• Given information:
*-*-*
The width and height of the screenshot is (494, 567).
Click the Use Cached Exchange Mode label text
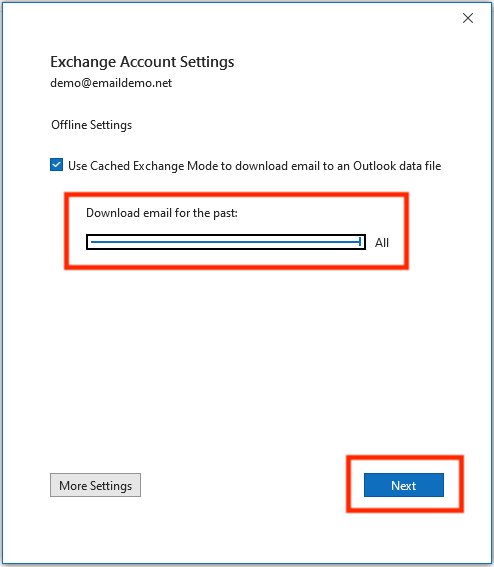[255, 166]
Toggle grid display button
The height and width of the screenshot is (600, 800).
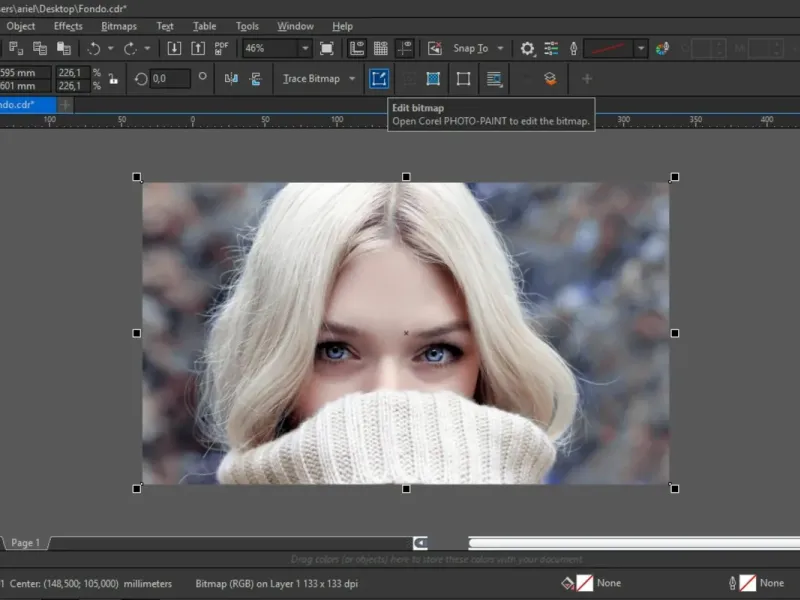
*-*-*
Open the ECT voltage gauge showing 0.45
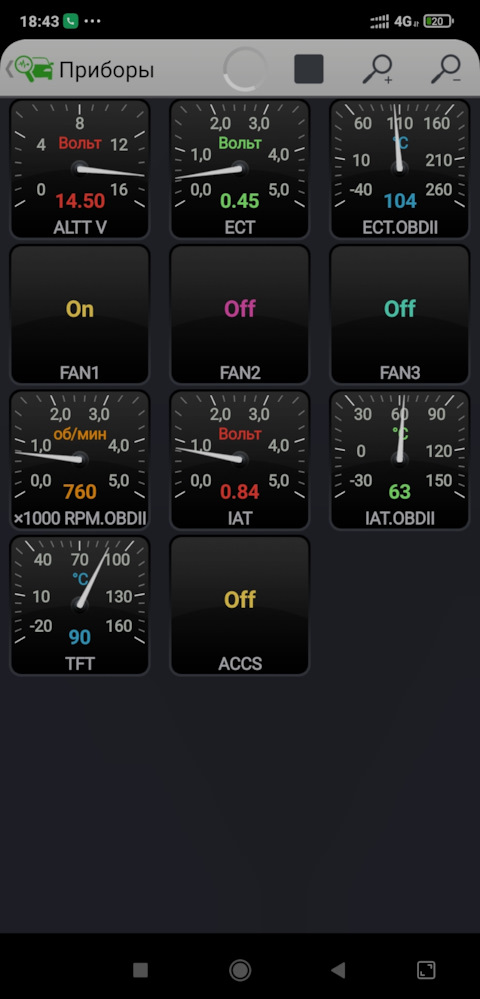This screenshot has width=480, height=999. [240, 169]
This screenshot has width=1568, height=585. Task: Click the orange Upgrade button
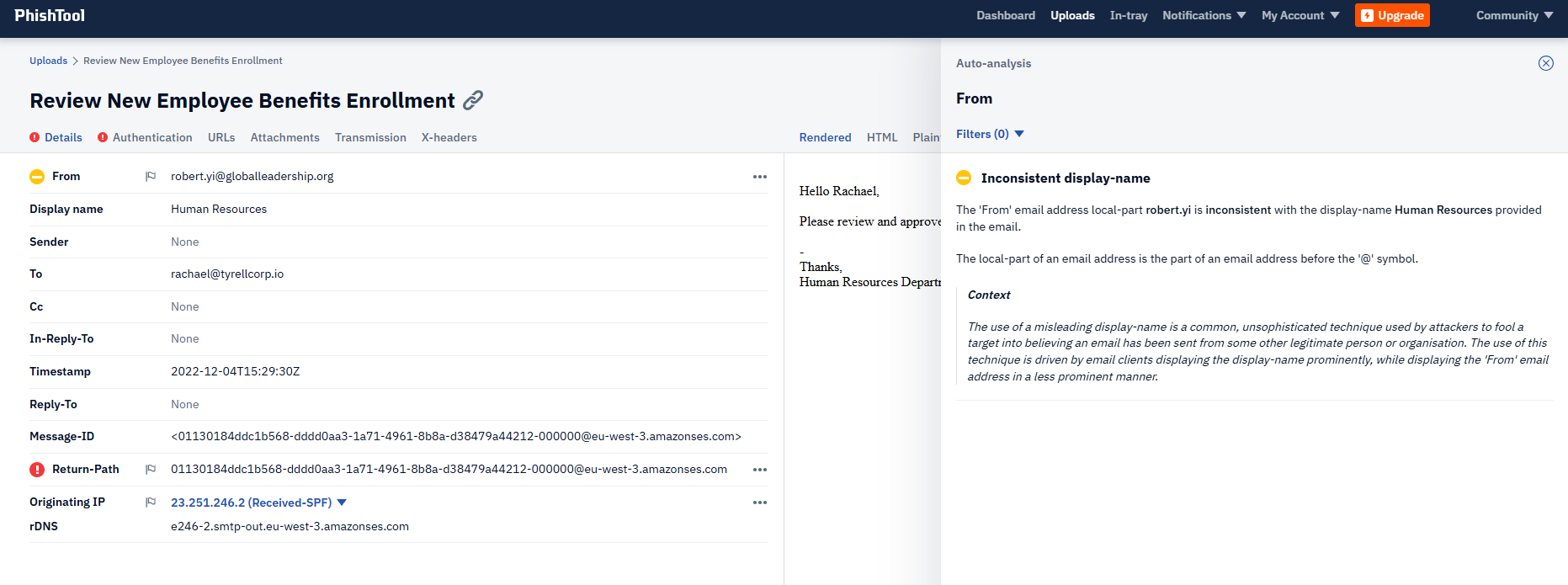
*-*-*
• Exercise goal: Nothing except the lines from the one containing "The width and" through the one containing "The height and" should appear in the answer, exactly as above and without pictures.

• Exercise response:
The width and height of the screenshot is (494, 567).
Click the Use Cached Exchange Mode label text
[255, 166]
Toggle grid display button
The height and width of the screenshot is (600, 800).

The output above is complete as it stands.